From Technology to Metaphor: The Fluidity of Digital Bodies

A horizontal, green ray that forms an aural column and from which a blond man in underwear—the artist—emerges. In Björn Melhus' video «Again & Again (The Borderer)» (1998) notions of feasibility from the

 

areas of biotechnology and cosmetic surgery are digitally staged; the issue is cloning, control, and going out of control: Reproductive technology presents the man as a godlike creator, multiplies his body in ornamental plant patterns, and finally lets him hopelessly fall into a black hole. It is about the collapse and the permeability of categorical boundaries between nature and technology, of body and subjectivity: the protagonist is a cyborg.

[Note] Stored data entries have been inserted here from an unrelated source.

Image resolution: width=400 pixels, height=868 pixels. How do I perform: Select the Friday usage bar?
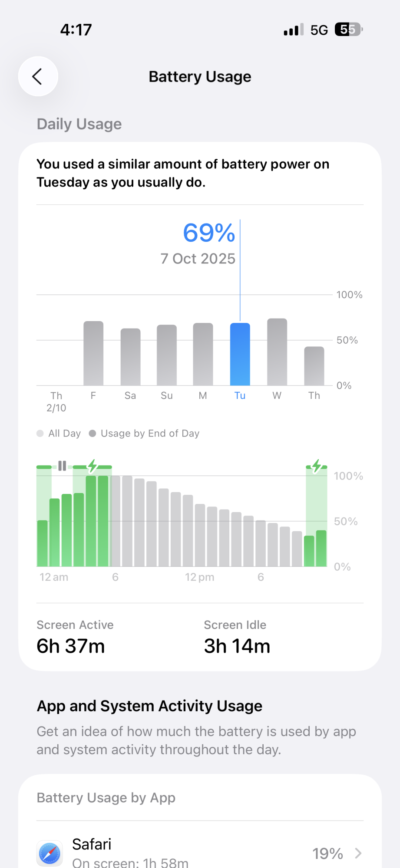93,353
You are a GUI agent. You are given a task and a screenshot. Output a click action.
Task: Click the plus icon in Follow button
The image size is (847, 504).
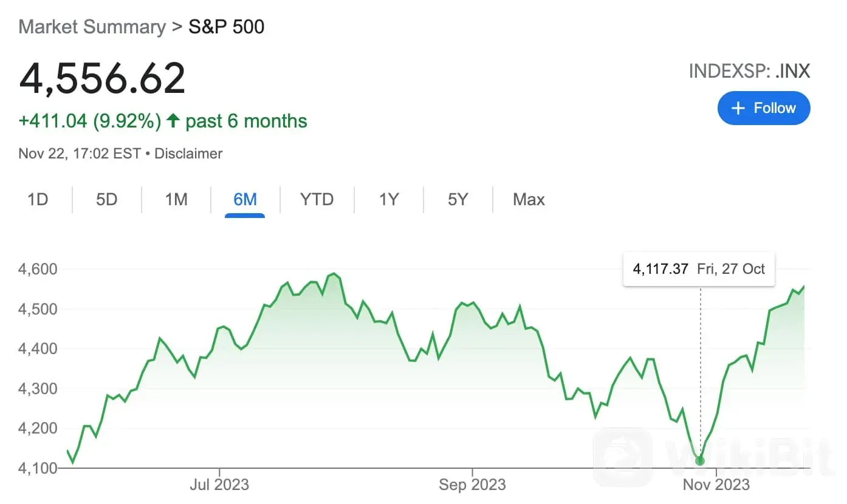click(738, 108)
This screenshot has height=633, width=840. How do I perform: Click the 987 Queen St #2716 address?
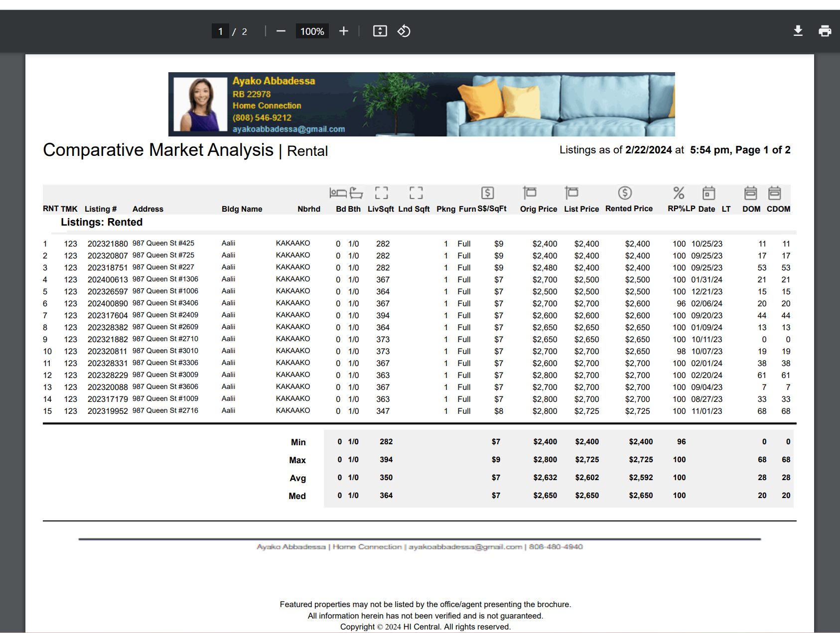click(165, 411)
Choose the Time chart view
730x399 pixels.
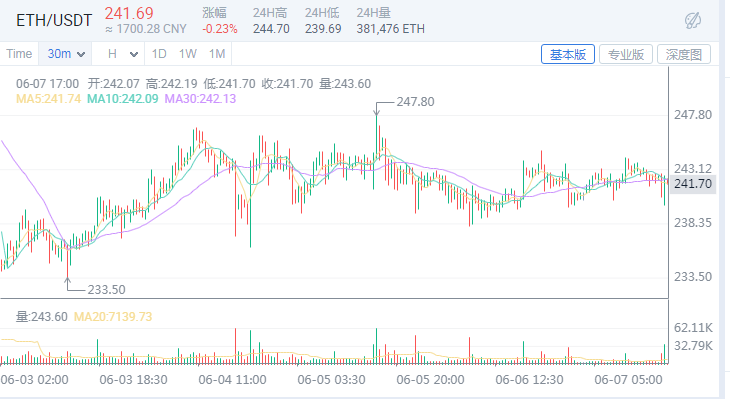[x=19, y=54]
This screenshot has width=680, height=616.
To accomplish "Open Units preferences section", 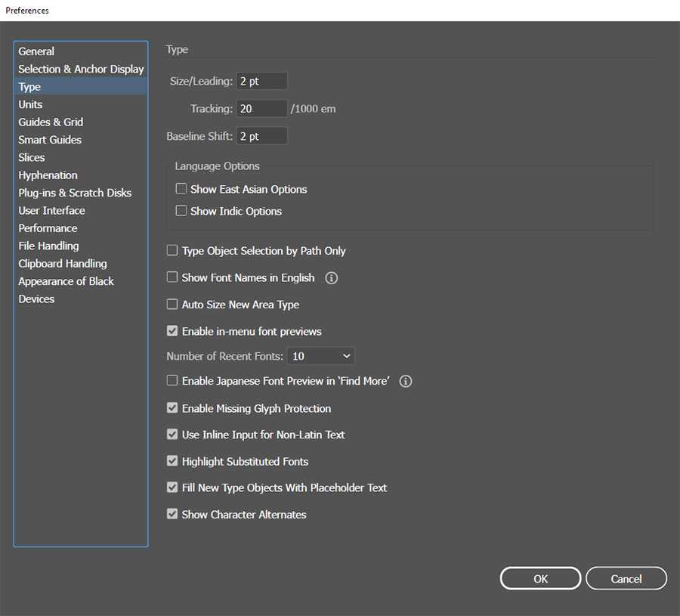I will pyautogui.click(x=30, y=104).
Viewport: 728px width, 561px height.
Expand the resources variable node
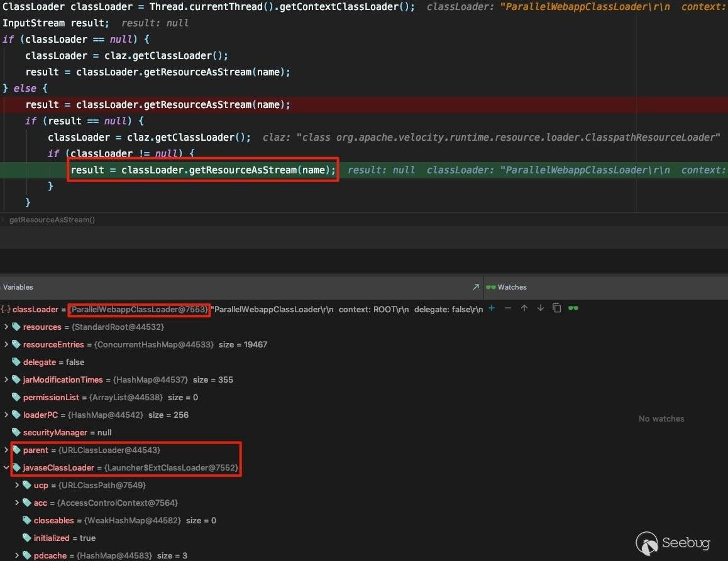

He may well be a man, but at the same time he is a synthetic juncture of being a man, father, mother, child, brother, plant and inorganic cathode ray. His maleness is no longer sovereign lord-ship, but the meeting place for multiple concepts of the reproductive that have captured the demiurge and raised it to the status of the divested (literally of his clothes). He is—as are, by the way, most of the figures in Melhus' videos—an unmarked revenant and inhabitant of the border to Limboland, [8] beyond death and castration: The black hole is not death but the uterus machine in action, which has replaced death in favor of the endless replication of the One and incessantly makes replicas of humans, plants and images.